(Stored items from a collection)
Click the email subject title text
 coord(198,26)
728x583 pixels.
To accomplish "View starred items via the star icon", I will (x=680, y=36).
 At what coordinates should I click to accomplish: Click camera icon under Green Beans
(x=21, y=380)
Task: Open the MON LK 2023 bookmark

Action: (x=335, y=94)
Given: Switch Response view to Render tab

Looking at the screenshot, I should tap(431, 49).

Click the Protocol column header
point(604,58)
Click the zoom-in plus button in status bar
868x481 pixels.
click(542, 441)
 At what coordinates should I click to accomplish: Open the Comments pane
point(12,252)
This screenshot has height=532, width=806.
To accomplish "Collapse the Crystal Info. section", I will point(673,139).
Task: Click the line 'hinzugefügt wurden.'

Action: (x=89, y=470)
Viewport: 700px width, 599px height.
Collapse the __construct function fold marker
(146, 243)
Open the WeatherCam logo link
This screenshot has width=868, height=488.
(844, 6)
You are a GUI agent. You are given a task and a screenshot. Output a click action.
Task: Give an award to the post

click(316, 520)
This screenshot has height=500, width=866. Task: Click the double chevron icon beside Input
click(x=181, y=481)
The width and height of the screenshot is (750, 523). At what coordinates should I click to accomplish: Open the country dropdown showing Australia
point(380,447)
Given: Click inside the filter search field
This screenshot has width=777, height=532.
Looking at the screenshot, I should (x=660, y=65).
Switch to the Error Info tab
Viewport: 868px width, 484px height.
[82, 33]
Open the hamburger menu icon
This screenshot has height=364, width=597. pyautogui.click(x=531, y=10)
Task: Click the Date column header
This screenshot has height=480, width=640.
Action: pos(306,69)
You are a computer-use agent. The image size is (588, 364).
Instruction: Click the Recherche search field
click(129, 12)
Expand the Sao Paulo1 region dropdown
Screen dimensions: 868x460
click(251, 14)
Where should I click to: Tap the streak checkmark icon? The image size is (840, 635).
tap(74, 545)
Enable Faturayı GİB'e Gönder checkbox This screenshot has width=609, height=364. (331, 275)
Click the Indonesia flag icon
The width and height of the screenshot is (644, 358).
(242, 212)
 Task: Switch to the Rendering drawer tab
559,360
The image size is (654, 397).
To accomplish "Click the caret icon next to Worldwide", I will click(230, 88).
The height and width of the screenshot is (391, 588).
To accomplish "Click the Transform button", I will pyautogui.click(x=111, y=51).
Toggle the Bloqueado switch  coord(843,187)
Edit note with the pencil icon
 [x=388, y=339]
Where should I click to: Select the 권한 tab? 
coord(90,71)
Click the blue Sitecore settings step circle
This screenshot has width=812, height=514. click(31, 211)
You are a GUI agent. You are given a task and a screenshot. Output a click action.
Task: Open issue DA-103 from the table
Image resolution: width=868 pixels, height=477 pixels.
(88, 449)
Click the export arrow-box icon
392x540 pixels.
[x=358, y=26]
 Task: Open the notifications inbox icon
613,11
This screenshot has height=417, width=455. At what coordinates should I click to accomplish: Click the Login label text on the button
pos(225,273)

**What you should do:**
What lines in the entries contain "Info"? Report each one by copying it.

**Your response:**
To accomplish "Collapse the Crystal Info. section", I will point(673,139).
Switch to the Error Info tab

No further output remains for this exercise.